EXCERPT TO READ ::
## START

You can read the program essay for our 2012 screening of Pandora’s Box here
By mid-October 1928, when production began on Pandora’s Box in Berlin, the art of silent cinema was at its zenith. That year alone, U.S. audiences had already been treated to Buster Keaton in Steamboat Bill, Jr., Frank Borzage’s Street Angel, Erich von Stroheim’s The Wedding March, and Walther Ruttman’s Berlin: Symphony of a City. Yet Al Jolson’s voice had filled movie houses with the sound of the future just one year before, and the Jazz Age was a year away from a fatal crash. In Germany, however, the cultural and social freedoms offered by the fragile Weimar Republic remained in full swing.

## END

DATASET EXCERPTS ::
## START

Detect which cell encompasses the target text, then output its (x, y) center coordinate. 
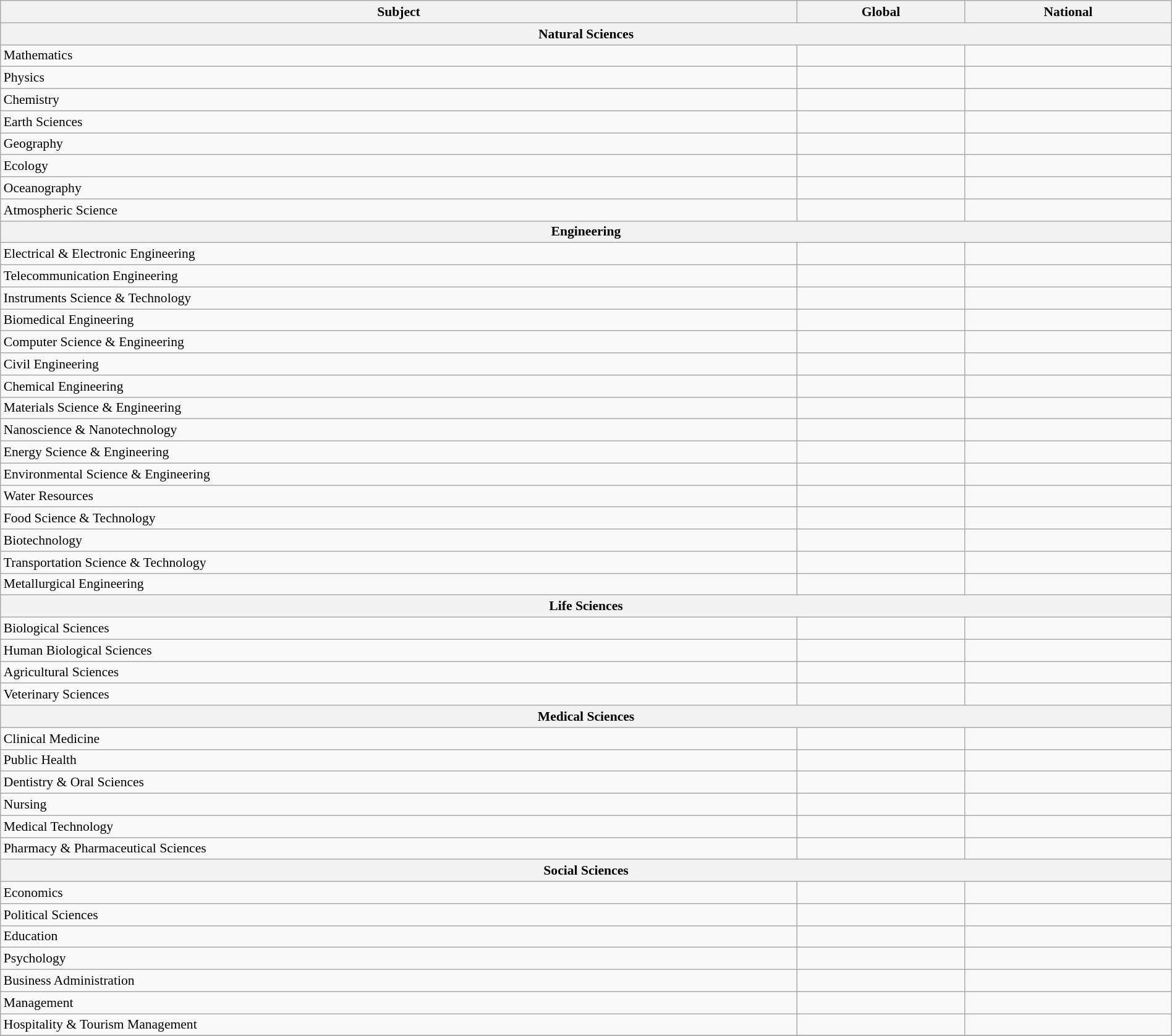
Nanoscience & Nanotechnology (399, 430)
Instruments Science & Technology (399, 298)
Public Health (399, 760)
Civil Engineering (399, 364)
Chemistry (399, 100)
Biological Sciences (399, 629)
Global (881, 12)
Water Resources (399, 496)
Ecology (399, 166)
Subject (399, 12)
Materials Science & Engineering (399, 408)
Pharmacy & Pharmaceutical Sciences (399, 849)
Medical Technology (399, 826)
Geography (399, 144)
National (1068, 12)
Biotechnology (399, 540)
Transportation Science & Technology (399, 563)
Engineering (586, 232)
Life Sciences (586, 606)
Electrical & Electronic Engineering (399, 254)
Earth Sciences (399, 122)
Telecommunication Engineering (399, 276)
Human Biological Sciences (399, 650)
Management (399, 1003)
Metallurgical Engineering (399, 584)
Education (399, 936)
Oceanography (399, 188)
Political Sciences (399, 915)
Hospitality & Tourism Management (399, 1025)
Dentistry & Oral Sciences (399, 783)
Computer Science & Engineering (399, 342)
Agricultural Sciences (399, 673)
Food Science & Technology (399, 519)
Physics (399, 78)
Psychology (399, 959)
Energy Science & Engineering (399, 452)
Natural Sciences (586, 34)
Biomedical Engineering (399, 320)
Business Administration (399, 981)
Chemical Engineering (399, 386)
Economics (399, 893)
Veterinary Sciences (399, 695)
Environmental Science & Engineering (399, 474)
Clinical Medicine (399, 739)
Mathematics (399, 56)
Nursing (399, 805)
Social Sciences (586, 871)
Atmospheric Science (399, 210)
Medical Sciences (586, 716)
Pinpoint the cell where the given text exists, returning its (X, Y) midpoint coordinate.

## END
## START

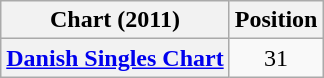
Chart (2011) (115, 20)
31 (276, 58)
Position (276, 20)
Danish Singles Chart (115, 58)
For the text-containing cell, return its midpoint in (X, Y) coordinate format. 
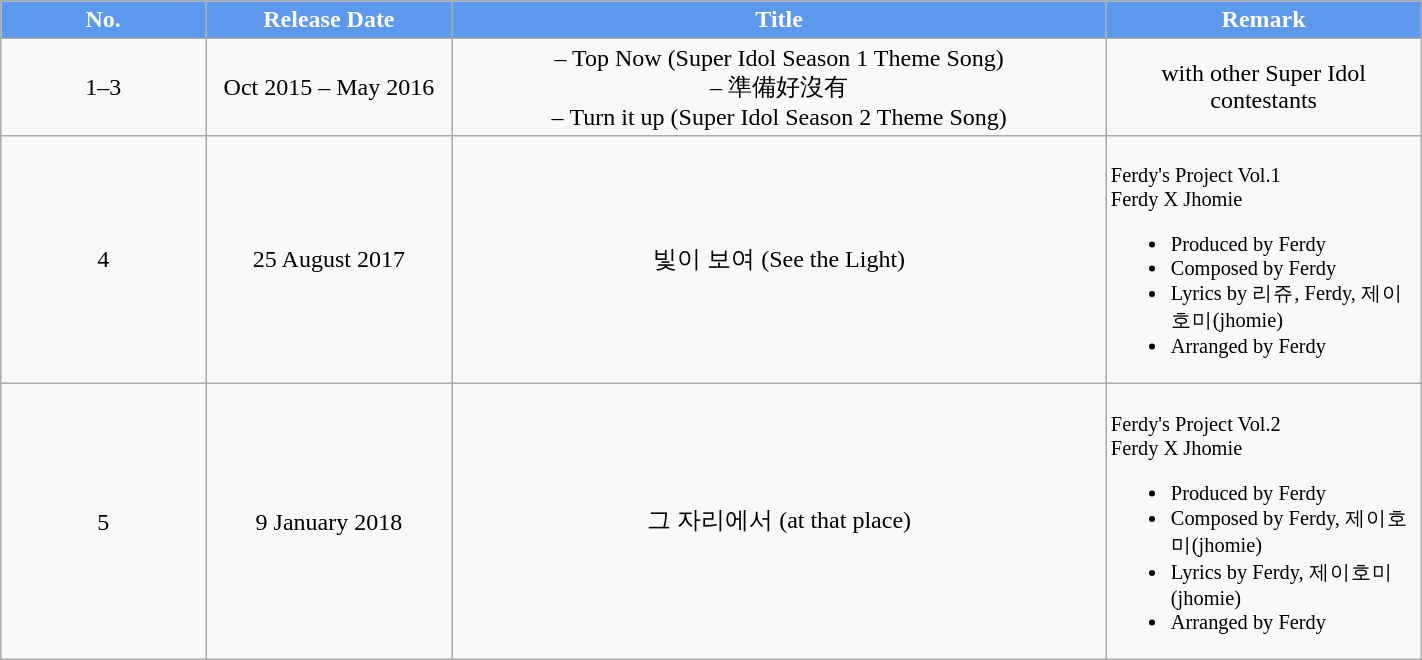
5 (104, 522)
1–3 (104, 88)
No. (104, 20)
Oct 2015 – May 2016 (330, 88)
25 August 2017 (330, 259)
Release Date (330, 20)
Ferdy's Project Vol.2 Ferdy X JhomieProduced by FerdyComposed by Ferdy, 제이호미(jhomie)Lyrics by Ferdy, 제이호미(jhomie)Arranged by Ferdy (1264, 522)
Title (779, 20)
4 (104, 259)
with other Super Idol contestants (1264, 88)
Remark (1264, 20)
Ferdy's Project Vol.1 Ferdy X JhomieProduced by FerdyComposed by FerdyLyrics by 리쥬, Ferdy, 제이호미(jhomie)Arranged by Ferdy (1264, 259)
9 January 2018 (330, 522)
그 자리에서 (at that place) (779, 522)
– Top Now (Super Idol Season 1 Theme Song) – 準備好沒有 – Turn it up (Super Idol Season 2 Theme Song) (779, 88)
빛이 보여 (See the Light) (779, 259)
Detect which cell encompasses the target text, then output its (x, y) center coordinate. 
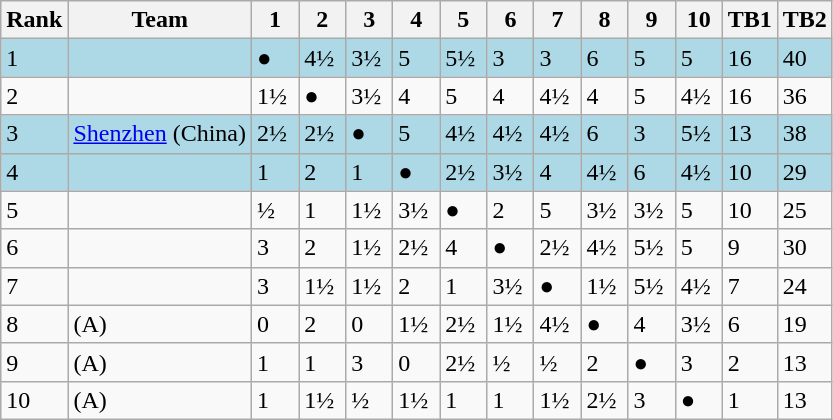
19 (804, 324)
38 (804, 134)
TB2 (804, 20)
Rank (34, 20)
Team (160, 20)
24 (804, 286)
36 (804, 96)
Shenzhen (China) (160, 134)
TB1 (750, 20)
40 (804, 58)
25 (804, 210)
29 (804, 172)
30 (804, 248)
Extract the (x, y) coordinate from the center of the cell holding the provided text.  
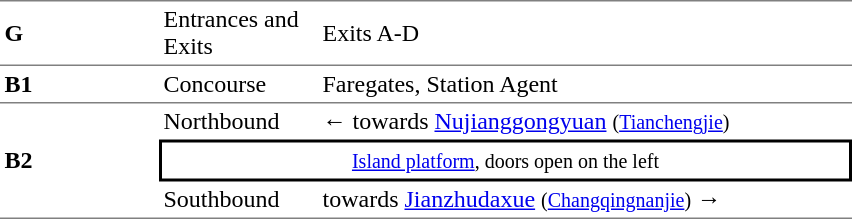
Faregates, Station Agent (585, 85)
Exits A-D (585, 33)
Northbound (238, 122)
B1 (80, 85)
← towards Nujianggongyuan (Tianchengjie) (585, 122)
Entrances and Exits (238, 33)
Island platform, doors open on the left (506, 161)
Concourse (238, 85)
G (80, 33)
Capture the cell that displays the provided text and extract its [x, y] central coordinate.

## END
## START

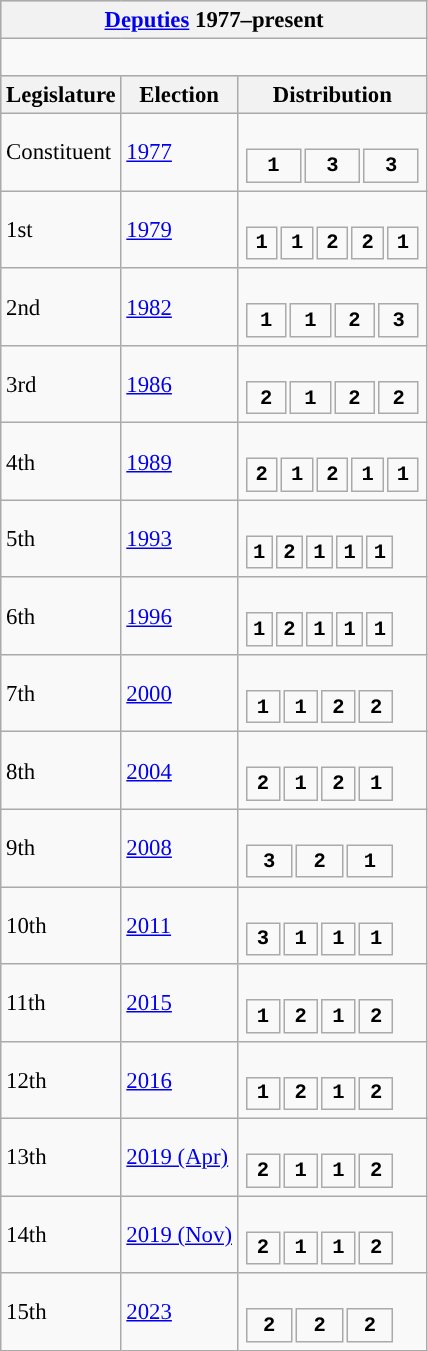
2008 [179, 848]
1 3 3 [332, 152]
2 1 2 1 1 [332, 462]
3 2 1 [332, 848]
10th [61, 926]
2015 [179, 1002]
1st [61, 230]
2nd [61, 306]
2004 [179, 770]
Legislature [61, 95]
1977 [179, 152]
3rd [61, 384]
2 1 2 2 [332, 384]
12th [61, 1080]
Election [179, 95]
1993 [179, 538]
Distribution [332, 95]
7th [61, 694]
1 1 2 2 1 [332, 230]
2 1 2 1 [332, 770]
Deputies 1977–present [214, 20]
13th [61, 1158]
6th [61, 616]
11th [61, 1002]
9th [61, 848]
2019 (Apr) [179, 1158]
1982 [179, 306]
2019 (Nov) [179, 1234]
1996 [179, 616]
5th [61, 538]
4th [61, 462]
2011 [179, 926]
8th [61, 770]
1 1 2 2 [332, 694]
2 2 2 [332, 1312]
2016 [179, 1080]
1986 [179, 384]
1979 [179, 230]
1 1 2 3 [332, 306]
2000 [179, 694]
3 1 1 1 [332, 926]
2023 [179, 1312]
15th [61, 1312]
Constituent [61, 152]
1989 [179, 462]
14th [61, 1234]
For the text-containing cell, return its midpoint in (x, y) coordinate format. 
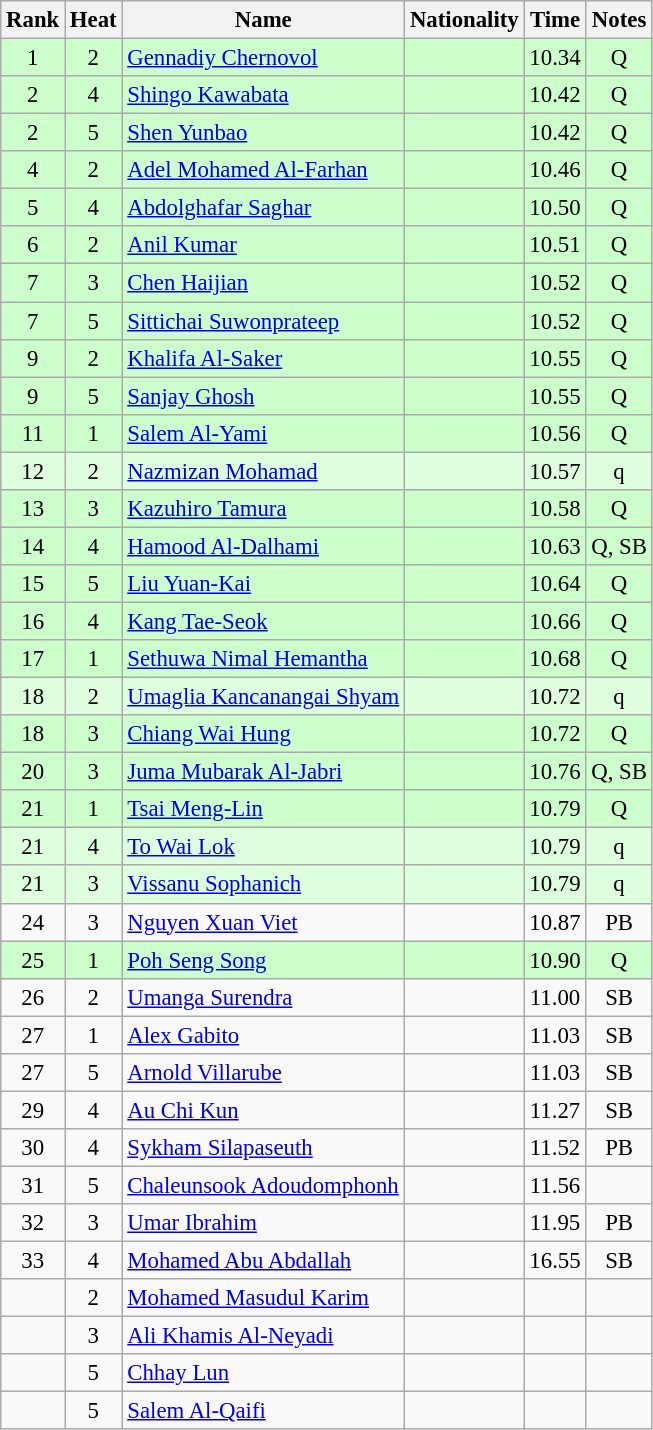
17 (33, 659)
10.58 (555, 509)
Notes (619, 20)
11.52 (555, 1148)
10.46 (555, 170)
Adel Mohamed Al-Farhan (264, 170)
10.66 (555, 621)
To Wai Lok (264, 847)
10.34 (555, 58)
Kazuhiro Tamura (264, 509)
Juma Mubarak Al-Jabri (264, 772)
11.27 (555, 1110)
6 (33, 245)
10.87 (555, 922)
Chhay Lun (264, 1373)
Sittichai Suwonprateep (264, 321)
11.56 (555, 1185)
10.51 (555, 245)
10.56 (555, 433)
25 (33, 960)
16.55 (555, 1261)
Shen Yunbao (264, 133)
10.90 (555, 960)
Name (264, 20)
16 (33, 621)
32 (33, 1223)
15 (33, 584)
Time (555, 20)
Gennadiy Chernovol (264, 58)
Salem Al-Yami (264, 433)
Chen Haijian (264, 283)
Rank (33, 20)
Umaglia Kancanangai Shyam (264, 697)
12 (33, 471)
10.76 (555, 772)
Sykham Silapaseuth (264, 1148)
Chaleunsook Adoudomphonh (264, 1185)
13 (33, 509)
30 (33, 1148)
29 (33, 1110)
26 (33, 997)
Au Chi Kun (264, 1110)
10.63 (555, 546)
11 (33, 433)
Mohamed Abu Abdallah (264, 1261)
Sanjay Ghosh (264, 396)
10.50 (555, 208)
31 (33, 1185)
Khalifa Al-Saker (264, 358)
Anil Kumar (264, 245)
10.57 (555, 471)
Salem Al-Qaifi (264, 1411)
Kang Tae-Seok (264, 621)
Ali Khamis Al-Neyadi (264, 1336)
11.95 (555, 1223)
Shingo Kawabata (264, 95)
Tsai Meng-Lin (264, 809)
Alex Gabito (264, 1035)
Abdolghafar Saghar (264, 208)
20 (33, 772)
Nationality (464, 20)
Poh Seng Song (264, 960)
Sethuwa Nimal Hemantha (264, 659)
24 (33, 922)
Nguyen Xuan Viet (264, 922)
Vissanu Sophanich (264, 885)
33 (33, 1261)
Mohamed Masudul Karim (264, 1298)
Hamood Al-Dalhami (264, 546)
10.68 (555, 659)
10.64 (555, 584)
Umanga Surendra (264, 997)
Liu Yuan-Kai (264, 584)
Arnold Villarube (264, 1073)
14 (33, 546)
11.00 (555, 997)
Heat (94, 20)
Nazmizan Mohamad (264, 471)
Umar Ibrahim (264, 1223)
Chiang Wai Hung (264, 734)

## END

THINGS TO DO ::
**1.** Gather every line of the listing above that contains the string "Super".
**2.** Extend the passage on Pandora's Box from its final sentence onward.

TASK-BY-TASK RESULTS ::
**1.**
with other Super Idol contestants (1264, 88)
– Top Now (Super Idol Season 1 Theme Song) – 準備好沒有 – Turn it up (Super Idol Season 2 Theme Song) (779, 88)

**2.**
A recent arrival to Berlin later recalled the scene: “… the café bar was lined with the higher-priced trollops. The economy girls walked the street outside. On the corner stood the girls in boots, advertising flagellation. Actor’s agents pimped for the ladies in luxury apartments in the Bavarian Quarter. Race-track touts at the Hoppegarten arranged orgies for groups of sportsmen. The nightclub Eldorado displayed an enticing line of homosexuals dressed as women. At the Maly, there was a choice of feminine or collar-and-tie lesbians. Collective lust roared unashamed at the theatre. In the revue Chocolate Kiddies, when Josephine Baker appeared naked except for a girdle of bananas, it was precisely as Lulu’s stage entrance was described by Wedekind: ‘They rage there as in a menagerie when the meat appears at the cage.’”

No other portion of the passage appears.